■ Written problem:
Return the rows from the line with "The image size is (392, 696)." up to and including the line with "will (743, 175).", copying them character for character.

■ Records from a dataset:
========================================

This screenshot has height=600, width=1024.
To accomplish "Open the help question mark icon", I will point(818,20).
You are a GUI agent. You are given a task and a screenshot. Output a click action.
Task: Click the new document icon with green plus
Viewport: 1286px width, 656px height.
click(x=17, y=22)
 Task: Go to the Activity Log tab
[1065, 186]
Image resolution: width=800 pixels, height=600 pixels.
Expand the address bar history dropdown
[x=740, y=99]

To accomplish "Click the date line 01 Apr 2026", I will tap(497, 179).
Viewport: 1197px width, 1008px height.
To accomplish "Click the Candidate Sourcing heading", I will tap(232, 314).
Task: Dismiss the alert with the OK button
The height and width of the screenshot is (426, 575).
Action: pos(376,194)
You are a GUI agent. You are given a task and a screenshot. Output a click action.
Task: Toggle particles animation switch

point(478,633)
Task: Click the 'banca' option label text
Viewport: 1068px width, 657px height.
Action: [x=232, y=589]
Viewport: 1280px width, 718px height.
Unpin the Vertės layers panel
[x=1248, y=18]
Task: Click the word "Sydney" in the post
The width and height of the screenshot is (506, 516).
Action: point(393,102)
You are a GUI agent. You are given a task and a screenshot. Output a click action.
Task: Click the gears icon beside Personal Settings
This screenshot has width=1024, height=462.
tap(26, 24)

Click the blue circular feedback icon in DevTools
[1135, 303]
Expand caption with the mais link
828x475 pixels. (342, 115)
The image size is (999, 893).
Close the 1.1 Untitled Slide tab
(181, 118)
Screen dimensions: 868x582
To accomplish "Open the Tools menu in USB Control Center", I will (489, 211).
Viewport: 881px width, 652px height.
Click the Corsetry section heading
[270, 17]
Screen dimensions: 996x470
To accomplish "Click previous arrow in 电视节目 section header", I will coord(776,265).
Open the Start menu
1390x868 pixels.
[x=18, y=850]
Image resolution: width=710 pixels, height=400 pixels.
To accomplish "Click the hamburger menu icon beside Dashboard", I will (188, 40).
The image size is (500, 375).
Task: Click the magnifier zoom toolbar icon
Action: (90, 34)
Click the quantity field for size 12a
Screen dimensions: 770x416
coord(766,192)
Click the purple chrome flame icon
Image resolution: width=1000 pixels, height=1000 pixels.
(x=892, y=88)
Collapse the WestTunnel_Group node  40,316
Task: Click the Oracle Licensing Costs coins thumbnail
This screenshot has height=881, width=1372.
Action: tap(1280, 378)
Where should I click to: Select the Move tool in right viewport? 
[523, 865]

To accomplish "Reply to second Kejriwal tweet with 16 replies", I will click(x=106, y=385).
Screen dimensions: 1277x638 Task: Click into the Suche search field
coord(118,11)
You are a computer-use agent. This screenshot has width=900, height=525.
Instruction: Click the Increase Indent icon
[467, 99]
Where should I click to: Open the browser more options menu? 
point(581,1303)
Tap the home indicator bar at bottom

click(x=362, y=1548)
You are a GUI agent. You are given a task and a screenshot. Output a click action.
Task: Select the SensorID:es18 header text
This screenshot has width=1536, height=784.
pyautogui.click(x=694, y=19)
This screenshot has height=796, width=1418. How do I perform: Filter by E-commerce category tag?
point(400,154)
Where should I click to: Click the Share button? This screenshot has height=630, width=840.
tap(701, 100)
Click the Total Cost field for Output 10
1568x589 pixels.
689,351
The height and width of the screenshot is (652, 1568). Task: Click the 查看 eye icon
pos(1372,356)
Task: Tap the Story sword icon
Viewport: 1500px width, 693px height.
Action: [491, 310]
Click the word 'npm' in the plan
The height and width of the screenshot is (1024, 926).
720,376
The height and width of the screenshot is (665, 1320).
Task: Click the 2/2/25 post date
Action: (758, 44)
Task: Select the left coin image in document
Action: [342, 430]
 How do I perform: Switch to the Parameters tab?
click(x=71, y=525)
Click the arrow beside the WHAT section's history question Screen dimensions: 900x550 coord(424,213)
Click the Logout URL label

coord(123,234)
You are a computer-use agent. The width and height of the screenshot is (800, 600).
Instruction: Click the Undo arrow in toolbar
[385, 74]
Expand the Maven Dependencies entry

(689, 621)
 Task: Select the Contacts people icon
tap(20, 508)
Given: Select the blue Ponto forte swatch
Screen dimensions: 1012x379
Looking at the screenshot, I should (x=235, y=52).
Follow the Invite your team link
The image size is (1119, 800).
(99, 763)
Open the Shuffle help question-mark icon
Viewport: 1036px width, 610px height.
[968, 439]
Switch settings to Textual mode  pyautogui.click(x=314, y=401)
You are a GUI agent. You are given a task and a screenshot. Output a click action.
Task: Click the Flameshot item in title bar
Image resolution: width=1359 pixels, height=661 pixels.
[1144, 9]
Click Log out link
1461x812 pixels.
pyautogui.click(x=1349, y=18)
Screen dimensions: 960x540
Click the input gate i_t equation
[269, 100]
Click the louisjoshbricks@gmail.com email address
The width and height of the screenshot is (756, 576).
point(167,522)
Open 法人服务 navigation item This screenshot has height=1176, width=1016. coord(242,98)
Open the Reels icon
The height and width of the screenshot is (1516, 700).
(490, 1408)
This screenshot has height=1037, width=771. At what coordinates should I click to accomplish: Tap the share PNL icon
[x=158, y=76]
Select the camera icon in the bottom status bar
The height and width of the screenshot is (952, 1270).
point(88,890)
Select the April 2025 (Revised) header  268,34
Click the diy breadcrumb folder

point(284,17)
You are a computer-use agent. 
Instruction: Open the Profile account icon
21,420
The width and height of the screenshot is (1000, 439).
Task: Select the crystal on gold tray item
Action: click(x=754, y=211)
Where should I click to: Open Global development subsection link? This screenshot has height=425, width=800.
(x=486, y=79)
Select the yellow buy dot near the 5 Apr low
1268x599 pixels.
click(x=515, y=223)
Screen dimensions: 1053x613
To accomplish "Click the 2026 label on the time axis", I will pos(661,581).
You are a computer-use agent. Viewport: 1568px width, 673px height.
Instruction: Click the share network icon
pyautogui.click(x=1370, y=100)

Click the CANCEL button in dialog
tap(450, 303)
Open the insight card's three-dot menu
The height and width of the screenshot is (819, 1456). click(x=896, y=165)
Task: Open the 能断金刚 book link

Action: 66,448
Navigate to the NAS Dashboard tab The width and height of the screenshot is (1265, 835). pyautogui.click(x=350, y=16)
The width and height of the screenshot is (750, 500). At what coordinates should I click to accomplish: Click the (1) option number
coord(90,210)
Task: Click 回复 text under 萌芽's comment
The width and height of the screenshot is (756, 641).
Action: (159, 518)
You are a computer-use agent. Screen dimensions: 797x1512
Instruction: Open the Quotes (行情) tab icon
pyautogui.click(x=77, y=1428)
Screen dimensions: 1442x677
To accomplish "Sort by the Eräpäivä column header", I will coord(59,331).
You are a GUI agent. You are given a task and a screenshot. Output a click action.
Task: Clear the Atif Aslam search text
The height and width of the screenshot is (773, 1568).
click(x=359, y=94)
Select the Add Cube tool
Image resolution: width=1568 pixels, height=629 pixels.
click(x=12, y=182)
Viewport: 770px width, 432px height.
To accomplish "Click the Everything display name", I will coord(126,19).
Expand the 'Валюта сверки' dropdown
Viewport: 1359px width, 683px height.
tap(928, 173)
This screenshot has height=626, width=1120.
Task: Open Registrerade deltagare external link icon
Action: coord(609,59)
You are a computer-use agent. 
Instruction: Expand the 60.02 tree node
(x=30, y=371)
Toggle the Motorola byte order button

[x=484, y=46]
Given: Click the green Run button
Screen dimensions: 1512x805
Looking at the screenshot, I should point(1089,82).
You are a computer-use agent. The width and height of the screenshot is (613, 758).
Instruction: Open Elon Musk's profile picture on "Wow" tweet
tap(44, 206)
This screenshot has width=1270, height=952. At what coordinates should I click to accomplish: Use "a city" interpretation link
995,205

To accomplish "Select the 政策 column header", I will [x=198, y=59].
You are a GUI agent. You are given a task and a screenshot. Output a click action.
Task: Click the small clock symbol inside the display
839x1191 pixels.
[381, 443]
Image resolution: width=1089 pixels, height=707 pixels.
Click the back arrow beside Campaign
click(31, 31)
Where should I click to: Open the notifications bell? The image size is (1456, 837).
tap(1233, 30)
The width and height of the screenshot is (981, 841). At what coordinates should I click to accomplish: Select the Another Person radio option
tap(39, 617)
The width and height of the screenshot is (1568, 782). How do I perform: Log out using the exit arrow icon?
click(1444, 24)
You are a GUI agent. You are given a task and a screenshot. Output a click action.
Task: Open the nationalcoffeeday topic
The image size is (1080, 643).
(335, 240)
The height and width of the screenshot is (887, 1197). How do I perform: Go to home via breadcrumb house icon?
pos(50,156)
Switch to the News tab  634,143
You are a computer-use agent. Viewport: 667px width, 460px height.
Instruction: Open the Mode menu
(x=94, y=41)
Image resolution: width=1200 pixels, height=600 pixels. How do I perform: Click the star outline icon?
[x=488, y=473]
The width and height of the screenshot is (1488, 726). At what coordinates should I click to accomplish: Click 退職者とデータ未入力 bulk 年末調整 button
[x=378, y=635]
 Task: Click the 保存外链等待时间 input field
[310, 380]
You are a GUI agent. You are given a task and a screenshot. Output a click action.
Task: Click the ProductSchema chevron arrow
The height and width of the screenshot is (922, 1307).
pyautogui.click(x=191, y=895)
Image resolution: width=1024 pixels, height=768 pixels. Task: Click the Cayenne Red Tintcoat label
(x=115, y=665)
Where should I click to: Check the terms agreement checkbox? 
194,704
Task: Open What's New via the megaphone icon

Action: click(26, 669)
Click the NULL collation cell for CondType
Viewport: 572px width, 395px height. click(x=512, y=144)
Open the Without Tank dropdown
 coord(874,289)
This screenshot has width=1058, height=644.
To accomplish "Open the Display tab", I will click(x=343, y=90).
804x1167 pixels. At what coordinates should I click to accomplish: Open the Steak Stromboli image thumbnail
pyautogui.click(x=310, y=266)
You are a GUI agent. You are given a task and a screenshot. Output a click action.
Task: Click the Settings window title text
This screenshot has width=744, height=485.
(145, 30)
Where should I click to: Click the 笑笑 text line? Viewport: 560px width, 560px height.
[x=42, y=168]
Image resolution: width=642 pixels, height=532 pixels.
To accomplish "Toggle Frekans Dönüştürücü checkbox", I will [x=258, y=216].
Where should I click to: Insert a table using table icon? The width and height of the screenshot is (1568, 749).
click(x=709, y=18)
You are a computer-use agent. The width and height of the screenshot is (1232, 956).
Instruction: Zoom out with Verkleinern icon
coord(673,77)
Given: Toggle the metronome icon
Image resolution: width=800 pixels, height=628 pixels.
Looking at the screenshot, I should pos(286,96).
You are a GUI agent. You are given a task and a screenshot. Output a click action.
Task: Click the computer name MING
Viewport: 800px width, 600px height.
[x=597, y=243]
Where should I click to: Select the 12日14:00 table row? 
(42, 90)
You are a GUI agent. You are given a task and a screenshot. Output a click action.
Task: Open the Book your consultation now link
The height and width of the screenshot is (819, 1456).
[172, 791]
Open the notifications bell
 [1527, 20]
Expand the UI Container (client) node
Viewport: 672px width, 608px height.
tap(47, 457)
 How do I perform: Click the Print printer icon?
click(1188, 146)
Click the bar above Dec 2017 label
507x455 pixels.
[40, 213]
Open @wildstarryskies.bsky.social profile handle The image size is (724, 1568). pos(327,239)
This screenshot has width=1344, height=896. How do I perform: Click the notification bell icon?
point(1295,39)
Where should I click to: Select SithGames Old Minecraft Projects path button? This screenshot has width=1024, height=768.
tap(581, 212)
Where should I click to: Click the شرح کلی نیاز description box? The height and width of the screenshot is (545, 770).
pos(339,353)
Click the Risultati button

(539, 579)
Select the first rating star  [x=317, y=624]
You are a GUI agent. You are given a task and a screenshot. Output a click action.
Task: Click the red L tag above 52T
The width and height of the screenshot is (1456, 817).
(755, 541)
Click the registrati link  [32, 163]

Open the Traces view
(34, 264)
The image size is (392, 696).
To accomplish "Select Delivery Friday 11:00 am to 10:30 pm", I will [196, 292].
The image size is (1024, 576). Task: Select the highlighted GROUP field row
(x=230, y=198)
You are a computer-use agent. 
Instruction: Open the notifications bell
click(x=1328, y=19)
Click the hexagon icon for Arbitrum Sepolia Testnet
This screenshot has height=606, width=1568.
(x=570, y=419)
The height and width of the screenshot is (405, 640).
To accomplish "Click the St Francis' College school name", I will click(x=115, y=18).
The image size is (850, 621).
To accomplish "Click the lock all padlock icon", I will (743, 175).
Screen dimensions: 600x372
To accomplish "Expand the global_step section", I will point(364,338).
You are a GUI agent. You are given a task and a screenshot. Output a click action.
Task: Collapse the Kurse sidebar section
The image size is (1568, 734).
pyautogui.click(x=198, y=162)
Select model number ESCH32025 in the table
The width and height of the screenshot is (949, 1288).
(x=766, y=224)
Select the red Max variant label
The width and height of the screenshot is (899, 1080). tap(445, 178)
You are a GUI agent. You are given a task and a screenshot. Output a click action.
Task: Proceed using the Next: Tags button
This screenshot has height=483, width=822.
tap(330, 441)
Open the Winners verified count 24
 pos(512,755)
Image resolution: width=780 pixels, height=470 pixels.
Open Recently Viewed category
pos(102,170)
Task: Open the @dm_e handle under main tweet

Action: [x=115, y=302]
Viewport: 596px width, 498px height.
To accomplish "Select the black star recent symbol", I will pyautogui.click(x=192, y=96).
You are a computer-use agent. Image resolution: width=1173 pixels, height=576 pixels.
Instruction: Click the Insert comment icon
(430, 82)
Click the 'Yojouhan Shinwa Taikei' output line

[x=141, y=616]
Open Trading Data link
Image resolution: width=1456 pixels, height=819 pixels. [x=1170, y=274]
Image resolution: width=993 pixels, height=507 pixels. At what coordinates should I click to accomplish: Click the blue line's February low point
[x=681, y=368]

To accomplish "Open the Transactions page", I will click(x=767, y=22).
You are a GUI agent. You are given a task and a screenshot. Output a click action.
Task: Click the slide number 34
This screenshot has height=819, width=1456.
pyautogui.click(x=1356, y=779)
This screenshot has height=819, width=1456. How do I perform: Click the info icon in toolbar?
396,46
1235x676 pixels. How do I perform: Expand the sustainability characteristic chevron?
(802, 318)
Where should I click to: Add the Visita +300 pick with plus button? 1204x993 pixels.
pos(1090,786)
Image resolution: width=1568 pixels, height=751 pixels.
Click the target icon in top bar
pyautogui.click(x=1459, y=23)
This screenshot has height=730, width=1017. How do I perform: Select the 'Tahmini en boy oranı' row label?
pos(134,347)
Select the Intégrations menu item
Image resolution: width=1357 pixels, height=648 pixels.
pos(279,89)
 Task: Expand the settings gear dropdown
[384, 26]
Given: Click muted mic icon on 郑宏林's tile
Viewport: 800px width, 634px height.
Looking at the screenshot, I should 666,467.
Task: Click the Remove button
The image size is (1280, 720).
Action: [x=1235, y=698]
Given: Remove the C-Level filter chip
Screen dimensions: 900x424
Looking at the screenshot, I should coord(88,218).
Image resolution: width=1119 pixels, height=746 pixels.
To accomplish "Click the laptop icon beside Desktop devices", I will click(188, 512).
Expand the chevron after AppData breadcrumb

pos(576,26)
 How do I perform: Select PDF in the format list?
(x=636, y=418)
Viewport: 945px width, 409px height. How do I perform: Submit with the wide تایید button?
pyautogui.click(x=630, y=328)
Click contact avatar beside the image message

========================================

■ Task result:
The image size is (392, 696).
To accomplish "Select Delivery Friday 11:00 am to 10:30 pm", I will [196, 292].
The image size is (1024, 576). Task: Select the highlighted GROUP field row
(x=230, y=198)
You are a computer-use agent. 
Instruction: Open the notifications bell
click(x=1328, y=19)
Click the hexagon icon for Arbitrum Sepolia Testnet
This screenshot has height=606, width=1568.
(x=570, y=419)
The height and width of the screenshot is (405, 640).
To accomplish "Click the St Francis' College school name", I will click(x=115, y=18).
The image size is (850, 621).
To accomplish "Click the lock all padlock icon", I will (743, 175).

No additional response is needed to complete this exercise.